A vector field X on a Lie group satisfying (dR_g)_h(X_h)=X_{hg}, hence determined uniquely by its value at the identity.

Right-Invariant Vector Field

Let $G$ be a Lie group . Write $R_g:G\to G$ for right translation by $g$ .

Definition (right invariance).
A smooth vector field $X$ on $G$ is right-invariant if for all $g,h\in G$ ,

(dR_g)_h(X_h)=X_{hg},

where $(dR_g)_h$ is the differential (pushforward) of $R_g$ at $h$ . Equivalently, $(R_g)_*X=X$ for every $g\in G$ .

Proposition (determined by the value at the identity).
Let $e$ be the identity of $G$ . The assignment

v\in T_eG \longmapsto X^R_v

defined by

(X^R_v)_g=(dR_g)_e(v)

is a vector space isomorphism from $T_eG$ onto the space of right-invariant vector fields on $G$ .

Bracket and the “opposite” Lie algebra.
Right-invariant vector fields are closed under the Lie bracket of vector fields. If one identifies $\mathfrak g=T_eG$ using left-invariant vector fields (the usual convention), then the correspondence $v\mapsto X^R_v$ is a Lie algebra anti-homomorphism:

[X^R_v,\,X^R_w]= -\,X^R_{[v,w]}.

Equivalently, right-invariant vector fields realize the opposite Lie algebra structure on the same underlying vector space.

In an abelian Lie group, left and right translations coincide, so left- and right-invariant vector fields are the same.

Examples

$(\mathbb R^n,+)$ : constant vector fields.
Since $R_a(x)=x+a$ and $(dR_a)_x=\mathrm{id}$ , right-invariant vector fields are again precisely constant fields $X(x)=v$ .
Matrix groups: $X(g)=Ag$ .
For $G\subseteq GL(n,\mathbb R)$ and $A\in\mathfrak g$ , the right-invariant vector field associated to $A$ is
$X(g)=Ag,$
because $(dR_g)_e(A)=Ag$ .
Circle group $S^1$ .
As $S^1$ is abelian, right-invariant and left-invariant fields agree; a standard right-invariant vector field is $X(z)=iz$ .

** GIVEN INSTRUCTION A **
List every group that the page on right-invariant vector fields gives under its examples.
The records have nothing to do with the text on right-invariant vector fields.

** RECORDS FOR THIS EXERCISE **

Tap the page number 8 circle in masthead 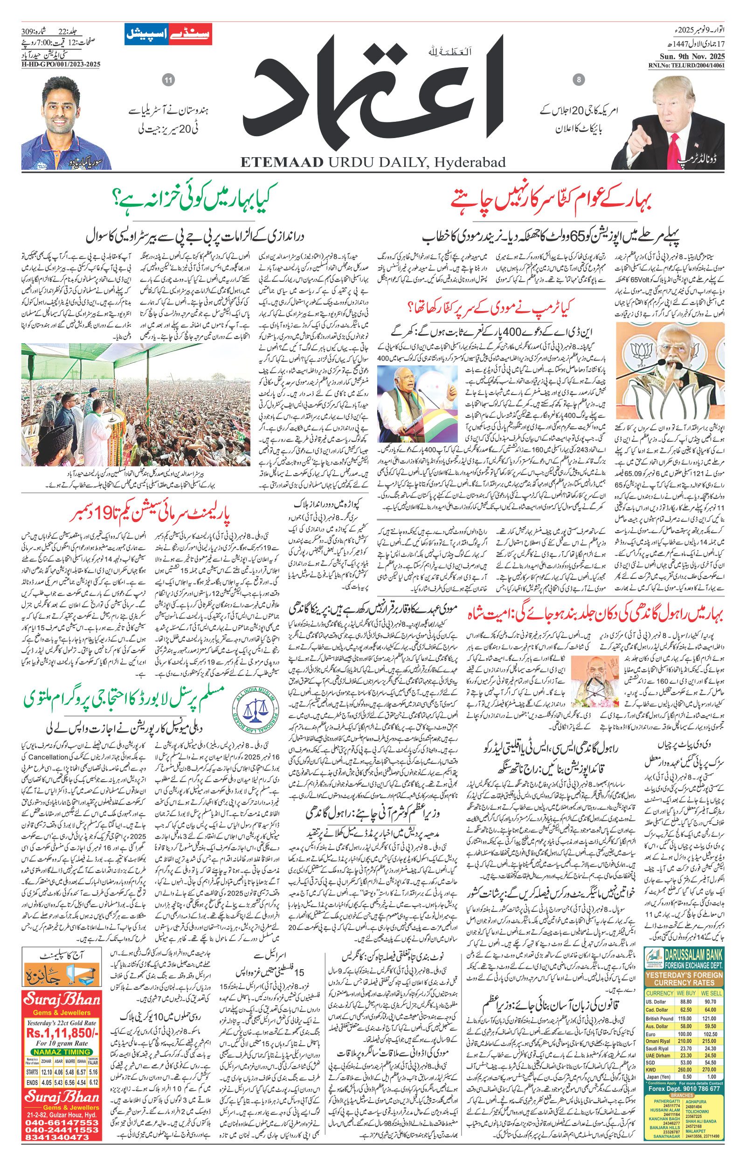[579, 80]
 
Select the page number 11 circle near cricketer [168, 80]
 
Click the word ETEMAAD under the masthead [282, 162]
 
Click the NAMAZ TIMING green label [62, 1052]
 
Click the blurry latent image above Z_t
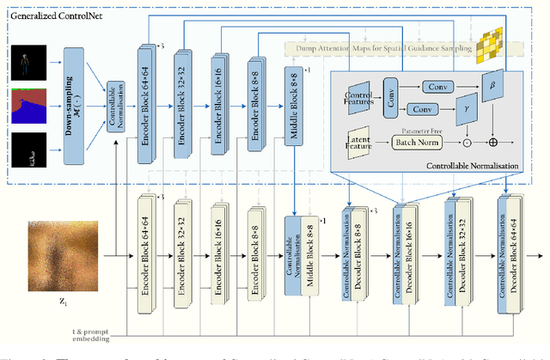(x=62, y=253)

---

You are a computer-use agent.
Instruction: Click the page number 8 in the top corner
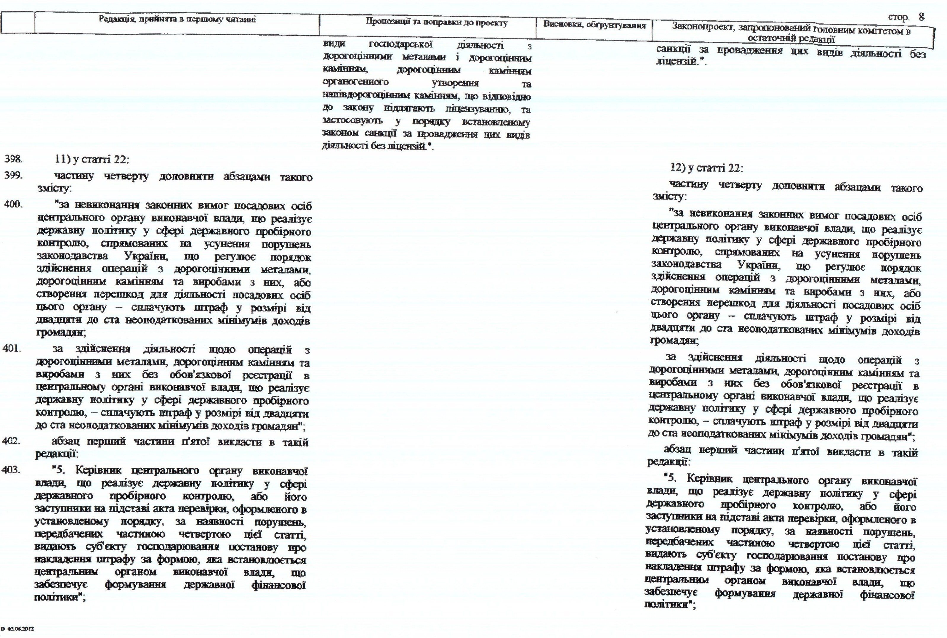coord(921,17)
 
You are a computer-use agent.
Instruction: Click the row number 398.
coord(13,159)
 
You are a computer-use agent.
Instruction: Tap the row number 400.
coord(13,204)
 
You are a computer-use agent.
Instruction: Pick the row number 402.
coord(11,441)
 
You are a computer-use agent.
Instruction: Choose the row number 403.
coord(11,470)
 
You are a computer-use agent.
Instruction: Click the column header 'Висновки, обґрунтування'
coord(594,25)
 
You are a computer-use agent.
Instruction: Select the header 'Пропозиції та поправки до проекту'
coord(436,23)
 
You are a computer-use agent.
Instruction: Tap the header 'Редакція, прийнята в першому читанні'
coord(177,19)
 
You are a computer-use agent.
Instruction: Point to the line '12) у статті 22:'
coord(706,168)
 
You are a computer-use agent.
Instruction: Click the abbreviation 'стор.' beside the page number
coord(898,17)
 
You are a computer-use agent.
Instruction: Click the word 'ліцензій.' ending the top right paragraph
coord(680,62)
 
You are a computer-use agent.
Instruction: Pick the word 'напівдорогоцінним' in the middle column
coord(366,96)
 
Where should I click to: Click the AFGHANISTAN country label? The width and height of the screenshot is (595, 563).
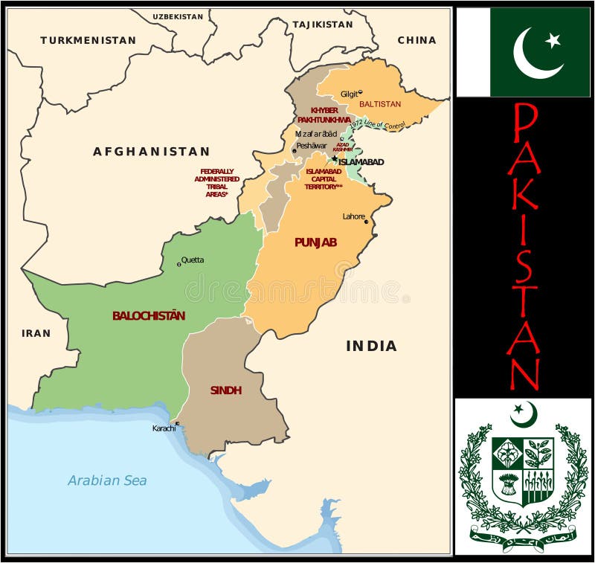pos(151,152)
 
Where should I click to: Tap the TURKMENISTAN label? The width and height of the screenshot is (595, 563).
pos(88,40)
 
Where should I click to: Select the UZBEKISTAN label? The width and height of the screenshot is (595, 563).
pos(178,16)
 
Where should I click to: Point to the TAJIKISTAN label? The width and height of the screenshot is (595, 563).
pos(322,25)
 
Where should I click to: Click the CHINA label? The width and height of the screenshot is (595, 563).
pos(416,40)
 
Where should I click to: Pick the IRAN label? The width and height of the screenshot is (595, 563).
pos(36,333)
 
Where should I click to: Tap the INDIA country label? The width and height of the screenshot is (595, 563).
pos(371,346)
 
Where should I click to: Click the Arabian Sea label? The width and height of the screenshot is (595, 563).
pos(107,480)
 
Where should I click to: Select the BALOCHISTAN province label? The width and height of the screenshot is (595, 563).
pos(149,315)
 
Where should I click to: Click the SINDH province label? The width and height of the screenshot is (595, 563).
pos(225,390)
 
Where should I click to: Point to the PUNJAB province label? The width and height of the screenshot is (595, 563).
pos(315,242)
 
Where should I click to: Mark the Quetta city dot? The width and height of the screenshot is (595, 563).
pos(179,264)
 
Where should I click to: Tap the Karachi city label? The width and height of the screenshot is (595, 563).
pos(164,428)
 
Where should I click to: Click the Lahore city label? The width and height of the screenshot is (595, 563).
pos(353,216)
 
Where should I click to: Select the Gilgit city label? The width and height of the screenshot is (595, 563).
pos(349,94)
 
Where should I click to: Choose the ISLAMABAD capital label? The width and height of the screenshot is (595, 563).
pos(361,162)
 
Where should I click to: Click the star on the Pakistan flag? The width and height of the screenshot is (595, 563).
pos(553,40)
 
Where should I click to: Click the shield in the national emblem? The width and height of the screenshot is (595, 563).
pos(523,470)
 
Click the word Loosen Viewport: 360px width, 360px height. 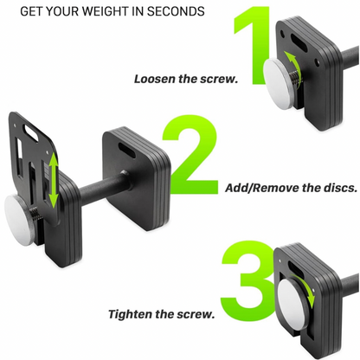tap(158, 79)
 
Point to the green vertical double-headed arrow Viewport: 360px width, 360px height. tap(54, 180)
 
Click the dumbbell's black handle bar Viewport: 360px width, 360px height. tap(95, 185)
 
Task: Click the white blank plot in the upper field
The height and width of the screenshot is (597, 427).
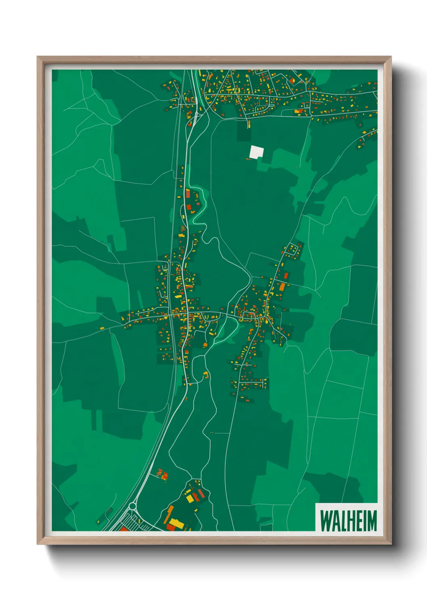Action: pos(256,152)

==

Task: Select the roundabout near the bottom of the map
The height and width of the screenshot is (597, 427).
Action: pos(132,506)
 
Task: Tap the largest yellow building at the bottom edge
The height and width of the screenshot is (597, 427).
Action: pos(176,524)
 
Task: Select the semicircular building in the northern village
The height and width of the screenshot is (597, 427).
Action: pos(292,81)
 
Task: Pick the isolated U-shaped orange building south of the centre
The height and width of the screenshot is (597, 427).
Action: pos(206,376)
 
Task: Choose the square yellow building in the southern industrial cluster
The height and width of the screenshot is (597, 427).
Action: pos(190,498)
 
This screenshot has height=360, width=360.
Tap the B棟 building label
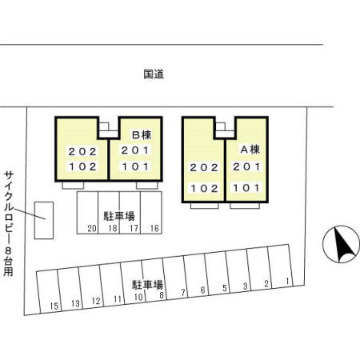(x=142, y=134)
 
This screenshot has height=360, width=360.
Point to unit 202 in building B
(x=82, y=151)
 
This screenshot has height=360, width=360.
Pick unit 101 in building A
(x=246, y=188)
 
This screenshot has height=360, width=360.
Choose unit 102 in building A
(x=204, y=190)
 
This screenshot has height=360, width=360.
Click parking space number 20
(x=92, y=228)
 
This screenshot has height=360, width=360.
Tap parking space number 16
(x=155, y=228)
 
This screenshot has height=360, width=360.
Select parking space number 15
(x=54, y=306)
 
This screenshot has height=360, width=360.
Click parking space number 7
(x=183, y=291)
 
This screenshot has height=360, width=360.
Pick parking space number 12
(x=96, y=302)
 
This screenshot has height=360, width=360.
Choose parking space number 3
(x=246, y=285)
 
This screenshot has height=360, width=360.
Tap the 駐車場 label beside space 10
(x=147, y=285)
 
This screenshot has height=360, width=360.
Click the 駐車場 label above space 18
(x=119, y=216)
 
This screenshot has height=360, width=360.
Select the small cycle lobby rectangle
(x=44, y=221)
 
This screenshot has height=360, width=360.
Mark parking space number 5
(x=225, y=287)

** GIVEN INSTRUCTION B **
Quote the records beginning at the line that contains "Where should I click to: Tap the INDIA" and ending after the line that contains "pos(361,162)".

** FINISHED ANSWER A **
- $(\mathbb R^n,+)$
- Matrix groups $G\subseteq GL(n,\mathbb R)$
- The circle group $S^1$

** FINISHED ANSWER B **
Where should I click to: Tap the INDIA country label? The width and height of the screenshot is (595, 563).
pos(371,346)
 
Where should I click to: Click the Arabian Sea label? The width and height of the screenshot is (595, 563).
pos(107,480)
 
Where should I click to: Select the BALOCHISTAN province label? The width and height of the screenshot is (595, 563).
pos(149,315)
 
Where should I click to: Click the SINDH province label? The width and height of the screenshot is (595, 563).
pos(225,390)
 
Where should I click to: Point to the PUNJAB province label? The width and height of the screenshot is (595, 563).
pos(315,242)
 
Where should I click to: Mark the Quetta city dot? The width and height of the screenshot is (595, 563).
pos(179,264)
 
Where should I click to: Tap the Karachi city label? The width and height of the screenshot is (595, 563).
pos(164,428)
 
Where should I click to: Click the Lahore city label? The width and height of the screenshot is (595, 563).
pos(353,216)
 
Where should I click to: Select the Gilgit city label? The width and height of the screenshot is (595, 563).
pos(349,94)
 
Where should I click to: Choose the ISLAMABAD capital label? The width and height of the screenshot is (595, 563).
pos(361,162)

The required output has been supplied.